En aquel momento aparecieron, junto al ángel, muchos otros ángeles del cielo, que alababan a Dios y decían: «¡Gloria a Dios en las alturas! ¡Paz en la tierra entre los hombres que gozan de su favor!» (San Lucas 2:13-14 DHH)

El canto que entonaron los ángeles la noche del nacimiento de Jesús tiene mucho para enseñarnos sobre cómo se veía desde el cielo este evento. En primer lugar, es un detalle muy interesante que es en este anuncio angelical donde aparece por primera vez ubicado, según Lucas, en boca de un personaje la expresión griega «Evangelio». Son estas buenas noticias, estas nuevas de gran gozo, las que cambiarán el destino de la humanidad para siempre.

Este niño que nacía a poca distancia del campo donde se encontraban los pastores que cuidaban sus ovejas, no era otro que el Cordero de Dios que quitaría el pecado del mundo. Su vida perfecta, cada una de sus decisiones y de sus actitudes, todas sus palabras y sus pensamientos estarían en completa armonía con la voluntad del Padre, al punto que en varias ocasiones se registra la voz divina desde el cielo ratificando: «Este es mi Hijo amado». ¿Quién más podría traerle gloria a Dios de semejante manera?
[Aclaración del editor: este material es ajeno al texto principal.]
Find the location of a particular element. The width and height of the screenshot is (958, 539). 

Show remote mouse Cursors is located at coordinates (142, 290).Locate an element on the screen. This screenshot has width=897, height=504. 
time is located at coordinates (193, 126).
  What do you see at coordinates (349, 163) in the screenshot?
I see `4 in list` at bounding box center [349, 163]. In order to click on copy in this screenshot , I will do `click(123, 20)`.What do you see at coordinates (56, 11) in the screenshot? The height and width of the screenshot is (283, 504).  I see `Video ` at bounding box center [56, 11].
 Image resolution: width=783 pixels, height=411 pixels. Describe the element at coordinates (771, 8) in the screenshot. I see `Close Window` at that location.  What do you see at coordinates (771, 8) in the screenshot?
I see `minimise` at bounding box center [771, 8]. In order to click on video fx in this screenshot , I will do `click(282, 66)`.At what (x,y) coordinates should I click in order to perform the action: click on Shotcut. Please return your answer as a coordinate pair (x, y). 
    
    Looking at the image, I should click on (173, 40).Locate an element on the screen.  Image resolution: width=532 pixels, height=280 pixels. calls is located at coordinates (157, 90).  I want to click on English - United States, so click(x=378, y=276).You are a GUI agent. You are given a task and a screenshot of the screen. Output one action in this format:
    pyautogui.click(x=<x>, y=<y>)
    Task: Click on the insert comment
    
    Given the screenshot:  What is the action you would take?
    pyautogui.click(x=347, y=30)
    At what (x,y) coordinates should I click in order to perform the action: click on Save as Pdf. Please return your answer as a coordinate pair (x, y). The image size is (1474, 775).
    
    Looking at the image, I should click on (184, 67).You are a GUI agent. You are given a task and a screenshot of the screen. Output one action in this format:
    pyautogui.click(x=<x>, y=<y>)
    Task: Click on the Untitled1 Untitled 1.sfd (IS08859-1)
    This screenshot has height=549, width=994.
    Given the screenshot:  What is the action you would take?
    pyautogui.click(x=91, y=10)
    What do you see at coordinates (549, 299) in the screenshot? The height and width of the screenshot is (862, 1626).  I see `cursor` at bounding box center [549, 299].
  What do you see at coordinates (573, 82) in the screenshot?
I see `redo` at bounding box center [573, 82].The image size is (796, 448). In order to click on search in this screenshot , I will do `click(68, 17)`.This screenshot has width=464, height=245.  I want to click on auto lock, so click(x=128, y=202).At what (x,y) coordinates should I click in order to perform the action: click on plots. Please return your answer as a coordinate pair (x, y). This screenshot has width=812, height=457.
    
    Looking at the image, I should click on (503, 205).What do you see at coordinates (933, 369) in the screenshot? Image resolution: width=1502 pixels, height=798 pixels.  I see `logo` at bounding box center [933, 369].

Y fue esta iniciativa de Dios, esta acción de desprendimiento al darnos a su único Hijo como el mayor regalo de gracia, el gesto de reconciliación definitiva entre el cielo y la tierra. De hecho, su plan era «reconciliar consigo todas las cosas» a través de Cristo, no solamente restaurar nuestra relación con Él, rota a causa del pecado, sino también reconciliarnos entre nosotros mismos, a esta humanidad herida y separada por el odio, la injusticia y el egoísmo. Es por Él, por su amor, su justicia y su humildad que podemos encontrarnos en un solo cuerpo, en el amor real y permanente que es el mayor signo de los que creen. Es en Jesucristo en quien se restaura el propósito del corazón de Dios al crearnos. ¡Gloria a Dios! ¡Paz entre los hombres!